My own favourite hip-hop producer of all time went by the name of Jay Dee (later J Dilla), and I’ve been thinking about him a lot lately, especially since reading the recently published Dilla Time by Dan Charnas.

Dilla Time tells the story of Jay Dee’s evolution in the 90s as one of the key producers in hip-hop, right up until his tragic death at only 32 years of age in 2006 (due to a rare blood disease TTP and lupus). By then the wider world was catching on, but it was really only in the subsequent years that he received his full recognition, and this book crucially traces those years too, all the while mapping out some of the shadier elements of an industry which regularly chews up greats. In February 2006 on these very pages, I paid tribute to his genius, and I’ve done so many times before and since, but Dilla Time is a powerful testament to his influence and legacy, and it’s a must read for music fans.

Those early Dilla records soundtracked many of my radio shows and club sets, though it took a few years to work out any distinctions between Dilla, Q Tip and other practitioners of the production team who soon went under the name of the Ummah. In the pre Internet era, things could be vague, but those of us in tune knew that a special sound was emerging, and Charnas negotiates this era perfectly, always bringing multiple perspectives into play and providing balance overall. It’s a delicate journalistic journey that he handles most excellently when he later details the confusing legal fallout after Dilla’s passing, and he breaks down this complicated era without judgement or hyperbole.

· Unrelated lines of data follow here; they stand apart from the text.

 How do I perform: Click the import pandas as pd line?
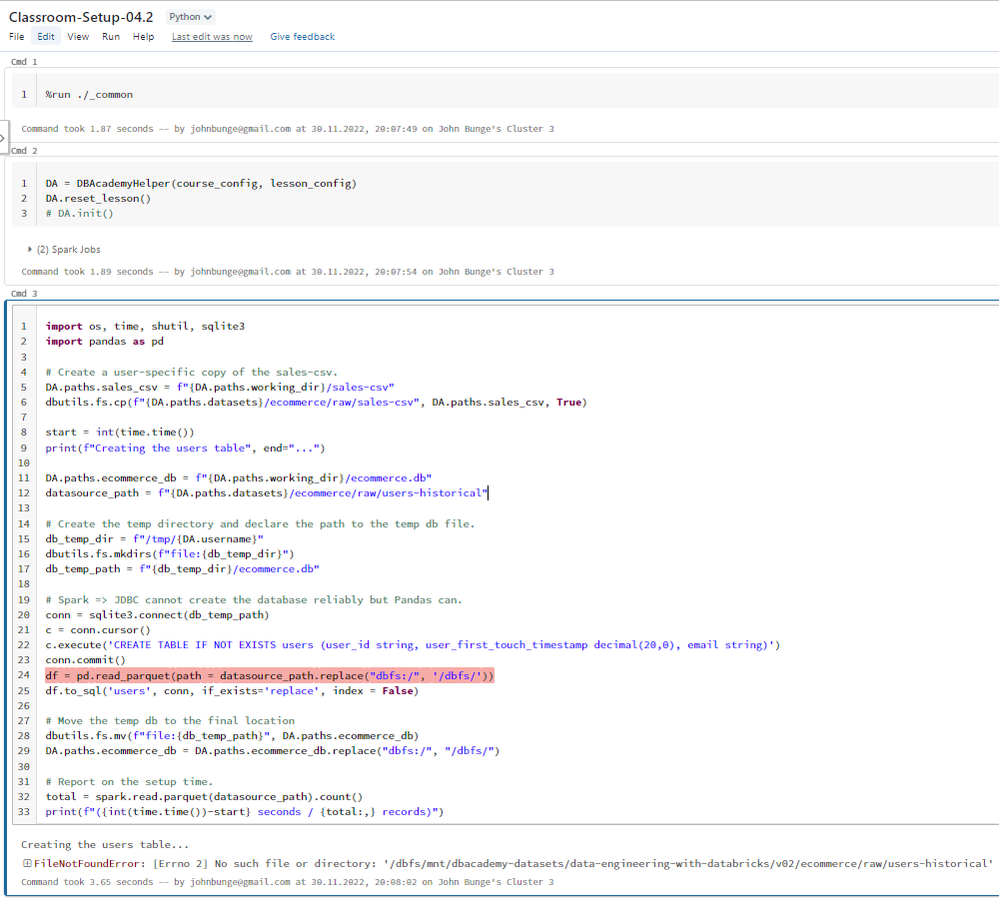(x=104, y=341)
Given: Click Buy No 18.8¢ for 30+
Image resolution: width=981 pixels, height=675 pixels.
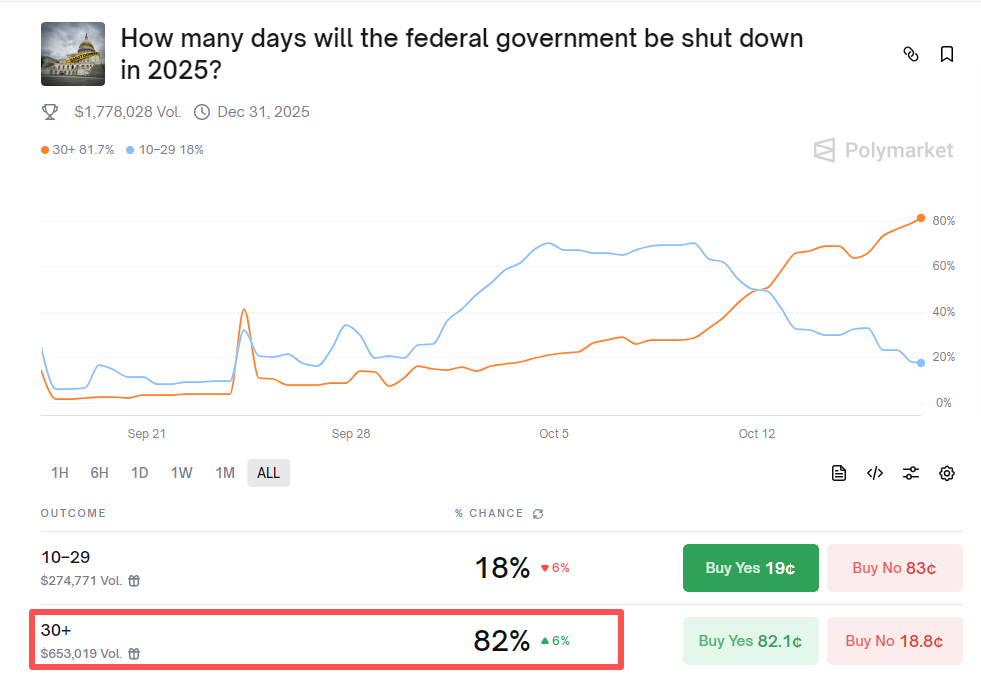Looking at the screenshot, I should [894, 641].
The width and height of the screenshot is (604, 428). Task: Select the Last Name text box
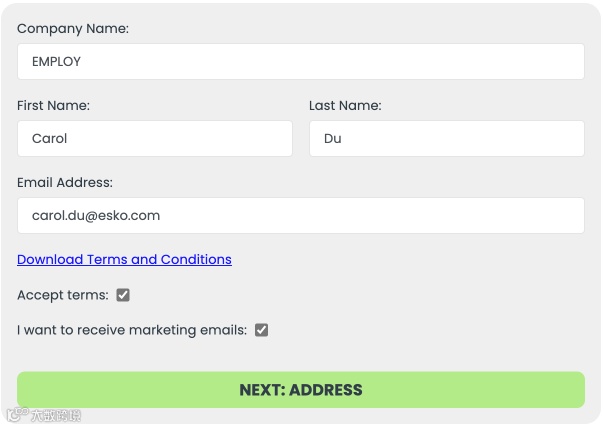coord(446,138)
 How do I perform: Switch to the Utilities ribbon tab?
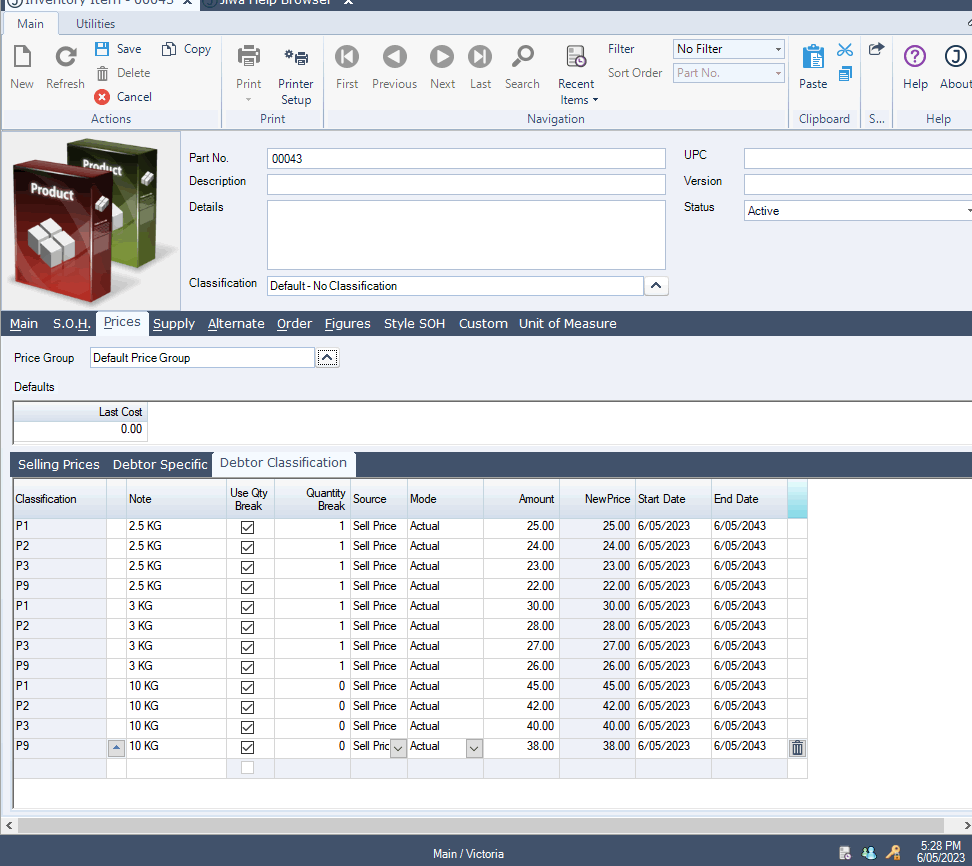click(95, 23)
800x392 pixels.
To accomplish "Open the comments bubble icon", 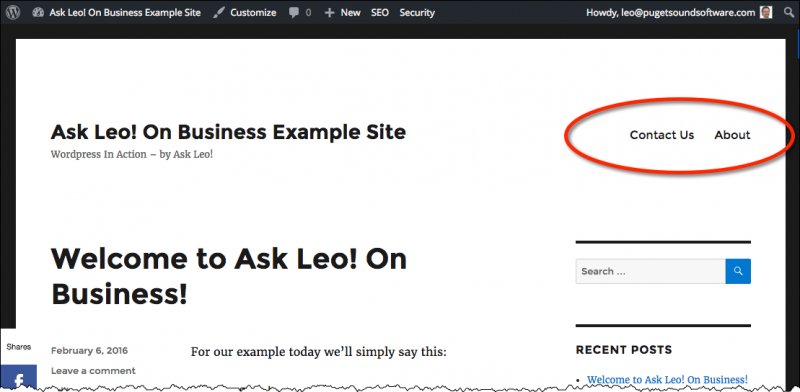I will [x=294, y=13].
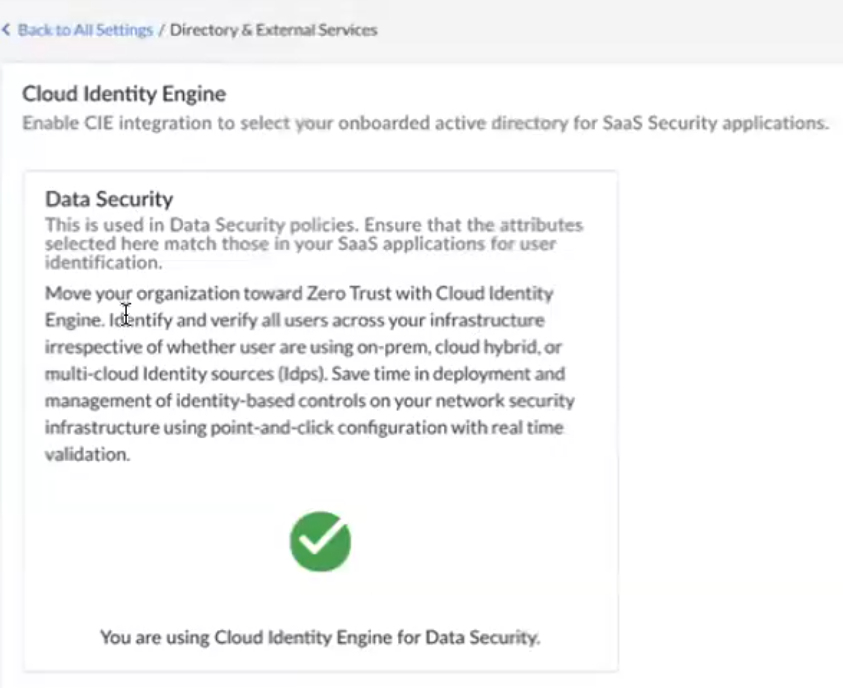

The most interesting aspect of the book goes deep into Dilla’s approach to time, breaking down the Euro-centric traditions of conventional music production, especially on machines, and providing wonderful historical and contemporary context. Charnas is not the first person to align Dilla with innovators such as Coltrane and Monk, but he contextualises the argument brilliantly, and even non music theory experts like myself can see how Dilla’s approach is far more african in its roots. Dilla time breaks it down as beautifully as a Jay Dee sample flip.

The morning after he died in 2006 I quickly assembled about 50 of his record productions and did a mix for my radio show that evening. It could have been hundreds and in subsequent years we’ve heard even more. The re-issuing sometimes got a bit vulgar, as it tends to do when a genius dies so young. But as a long term fan I’m glad he’s received his recognition.

Jazz bands now often start their careers doing hip-hop covers on the street and at shows; it’s come full circle.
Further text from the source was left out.